Sucralfate is an aluminium salt of sucrose octasulphate. In the acidic pH of the stomach, it polymerises into a sticky, viscous paste that selectively adheres to exposed mucosal proteins at the ulcer base, forming a physical protective barrier that lasts 6 hours. It also stimulates mucus, bicarbonate, and prostaglandin secretion, and has some local trophic effects on mucosal regeneration. Sucralfate does not significantly inhibit acid secretion. Because it requires an acidic environment for activation, it should not be combined with antacids or PPIs (acid suppression impairs its polymerisation). It adsorbs other drugs — administer at least 2 hours apart from fluoroquinolones, phenytoin, digoxin, and warfarin. Generally well-tolerated; main adverse effect is constipation (released Al³⁺). Renal-failure patients accumulate aluminium — avoid in severe renal impairment.

Bismuth compounds (bismuth subcitrate = colloidal bismuth subcitrate/De-Nol; bismuth subsalicylate = Pepto-Bismol) have direct bactericidal activity against H. pylori — they coat the organism, disrupt the outer membrane, and inhibit urease, phospholipase, and protease. They also stimulate mucus secretion and prostaglandin production. Bismuth is not a first-line ulcer-healing drug in isolation, but it is essential in bismuth-based quadruple therapy for H. pylori eradication (PPI + bismuth + tetracycline + metronidazole × 10–14 days), used as second-line or in clarithromycin-resistant regions. Key adverse effects: blackening of stool and tongue (bismuth sulphide — reassure the patient); encephalopathy with high-dose systemic absorption (rare with standard courses); salicylate-related effects from subsalicylate formulations (avoid in aspirin-sensitive patients and children — Reye's syndrome risk with subsalicylate).

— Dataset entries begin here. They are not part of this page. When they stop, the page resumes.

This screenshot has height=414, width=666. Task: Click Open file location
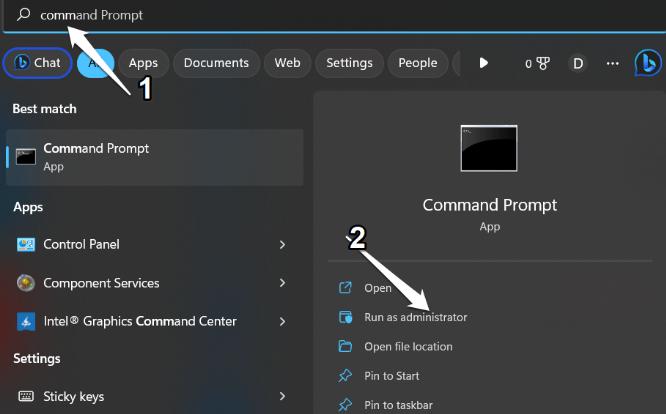[408, 347]
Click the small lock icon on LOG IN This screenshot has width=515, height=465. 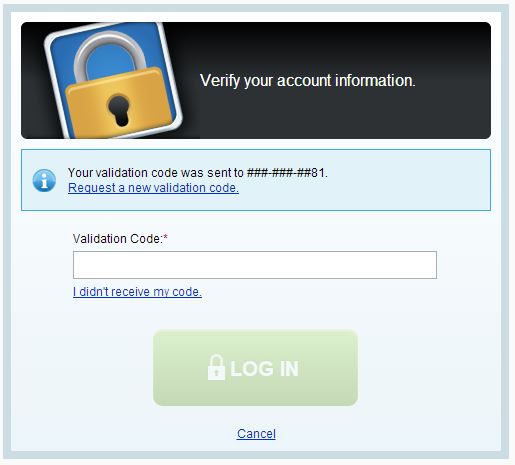pos(216,367)
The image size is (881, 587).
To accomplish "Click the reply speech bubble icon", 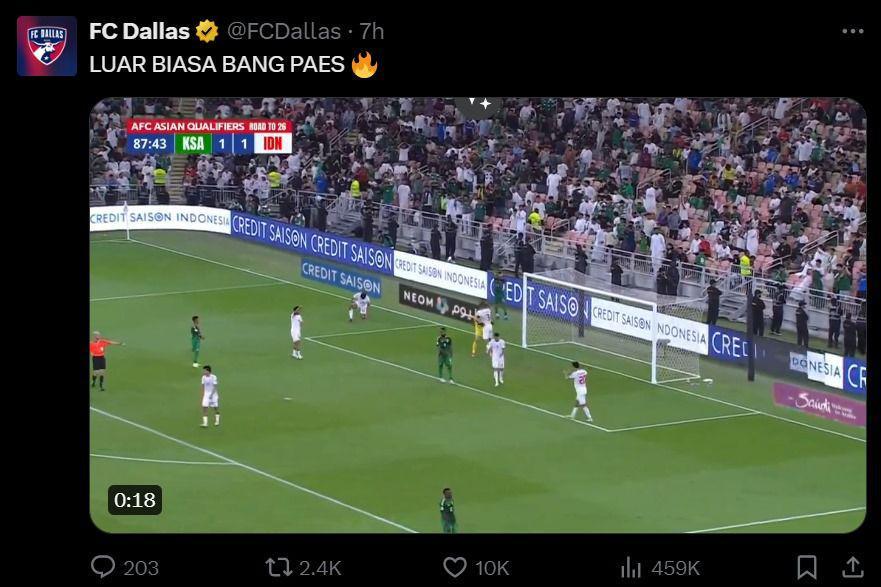I will point(103,567).
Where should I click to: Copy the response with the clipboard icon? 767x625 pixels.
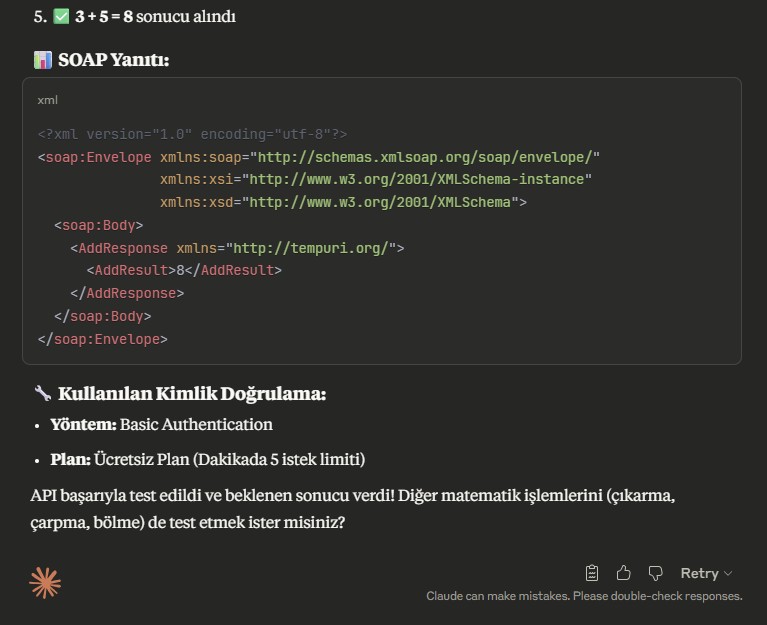592,573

Misoprostol is a synthetic prostaglandin E₁ (PGE₁) analogue. It acts on EP1/EP3 receptors on parietal cells (reducing cAMP → decreased acid secretion) and on EP1/EP2 receptors on mucosal cells (stimulating mucus and bicarbonate secretion, increasing mucosal blood flow — the 'cytoprotective' effect). Its primary clinical role today is prevention of NSAID-induced gastric ulcers in high-risk patients (>65 years, history of PUD, concurrent corticosteroids or anticoagulants). It is also used as a medical abortifacient (in combination with mifepristone) and for cervical ripening — both indications exploiting its uterotonic effects. Critical contraindication: misoprostol is absolutely contraindicated in pregnancy (it causes uterine contractions → risk of abortion, premature delivery, or fetal harm). Other adverse effects: diarrhoea, abdominal cramps (prostaglandin effect on intestinal smooth muscle — dose-limiting), nausea, uterine cramping.

SELF-CHECK

Which of the following is the MOST important clinical difference between a PPI and an H₂-receptor antagonist in acid suppression?

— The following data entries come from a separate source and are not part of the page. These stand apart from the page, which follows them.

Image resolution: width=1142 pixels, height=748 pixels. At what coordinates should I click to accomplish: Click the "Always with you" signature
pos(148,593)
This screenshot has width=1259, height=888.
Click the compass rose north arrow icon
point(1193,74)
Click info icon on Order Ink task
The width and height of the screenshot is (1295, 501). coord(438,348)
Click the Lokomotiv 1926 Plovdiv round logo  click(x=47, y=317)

A. PPIs work by competitive antagonism while H2RAs work by covalent binding

B. PPIs irreversibly inactivate H⁺/K⁺-ATPase while H2RAs reversibly block the H₂ receptor

C. H2RAs are the preferred first-line agents for erosive GERD because of lower ADR risk

D. PPIs are effective only when taken after meals when the proton pump is inactive

Reveal Answer

Answer: B. PPIs irreversibly inactivate H⁺/K⁺-ATPase while H2RAs reversibly block the H₂ receptor

The key difference is the type and site of inhibition. PPIs are prodrugs that are activated in the acidic parietal-cell canaliculus and form an irreversible covalent bond with the H⁺/K⁺-ATPase proton pump — the final common effector of acid secretion. H2RAs competitively and reversibly block the H₂ receptor, which is one upstream stimulant among three (histamine, ACh, gastrin). Because PPIs target the pump itself (irreversibly) rather than one receptor, they produce far superior and longer-lasting acid suppression and are the first-line choice for erosive GERD. PPIs must be taken 30–60 minutes BEFORE meals (not after) so that the pump is actively recruited when the drug is absorbed.